Report the count of lines below in which the string "header" occurs; include nothing else.

(Collected data)
|---|
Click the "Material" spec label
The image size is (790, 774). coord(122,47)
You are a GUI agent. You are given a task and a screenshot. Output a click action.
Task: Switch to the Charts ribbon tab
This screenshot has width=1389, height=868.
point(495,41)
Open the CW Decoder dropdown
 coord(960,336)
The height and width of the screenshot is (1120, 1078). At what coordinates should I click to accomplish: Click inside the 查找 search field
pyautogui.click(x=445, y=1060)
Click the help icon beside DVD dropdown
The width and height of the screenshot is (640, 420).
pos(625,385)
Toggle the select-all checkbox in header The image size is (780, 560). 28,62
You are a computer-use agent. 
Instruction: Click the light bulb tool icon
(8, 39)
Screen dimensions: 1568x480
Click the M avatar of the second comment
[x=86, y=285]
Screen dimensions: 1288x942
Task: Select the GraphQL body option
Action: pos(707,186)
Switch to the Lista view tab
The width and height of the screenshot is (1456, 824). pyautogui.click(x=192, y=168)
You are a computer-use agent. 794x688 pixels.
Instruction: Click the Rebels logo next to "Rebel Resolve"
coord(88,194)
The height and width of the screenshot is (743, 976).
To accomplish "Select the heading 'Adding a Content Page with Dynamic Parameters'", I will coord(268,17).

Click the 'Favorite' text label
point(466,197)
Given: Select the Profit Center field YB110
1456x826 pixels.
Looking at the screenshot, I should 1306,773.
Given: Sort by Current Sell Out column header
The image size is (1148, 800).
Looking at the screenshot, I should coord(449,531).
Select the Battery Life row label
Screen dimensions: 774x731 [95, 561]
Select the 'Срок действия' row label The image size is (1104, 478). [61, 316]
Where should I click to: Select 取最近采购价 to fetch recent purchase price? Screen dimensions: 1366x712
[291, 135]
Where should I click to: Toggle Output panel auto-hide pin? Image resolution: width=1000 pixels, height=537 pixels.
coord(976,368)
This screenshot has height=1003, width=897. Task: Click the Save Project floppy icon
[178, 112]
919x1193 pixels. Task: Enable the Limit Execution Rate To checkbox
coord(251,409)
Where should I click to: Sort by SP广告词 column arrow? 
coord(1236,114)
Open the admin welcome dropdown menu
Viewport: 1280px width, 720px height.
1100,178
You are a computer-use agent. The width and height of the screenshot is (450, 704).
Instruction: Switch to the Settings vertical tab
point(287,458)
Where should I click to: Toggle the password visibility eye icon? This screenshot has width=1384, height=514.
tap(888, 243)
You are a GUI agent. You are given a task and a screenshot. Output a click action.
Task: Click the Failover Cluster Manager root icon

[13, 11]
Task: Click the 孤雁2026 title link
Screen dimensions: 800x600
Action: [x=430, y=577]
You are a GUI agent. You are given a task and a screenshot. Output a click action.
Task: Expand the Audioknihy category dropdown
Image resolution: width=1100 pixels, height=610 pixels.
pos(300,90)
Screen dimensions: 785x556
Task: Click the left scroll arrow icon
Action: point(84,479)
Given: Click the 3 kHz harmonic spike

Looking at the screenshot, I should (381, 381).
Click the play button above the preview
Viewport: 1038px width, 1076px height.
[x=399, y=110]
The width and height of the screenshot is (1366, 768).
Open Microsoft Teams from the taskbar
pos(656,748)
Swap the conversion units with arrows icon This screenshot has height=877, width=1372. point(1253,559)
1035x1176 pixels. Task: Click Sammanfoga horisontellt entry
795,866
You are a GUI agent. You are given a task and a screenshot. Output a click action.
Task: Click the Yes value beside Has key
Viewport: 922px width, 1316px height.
|---|
- [SOLUTION FOR THIS EXERCISE]
2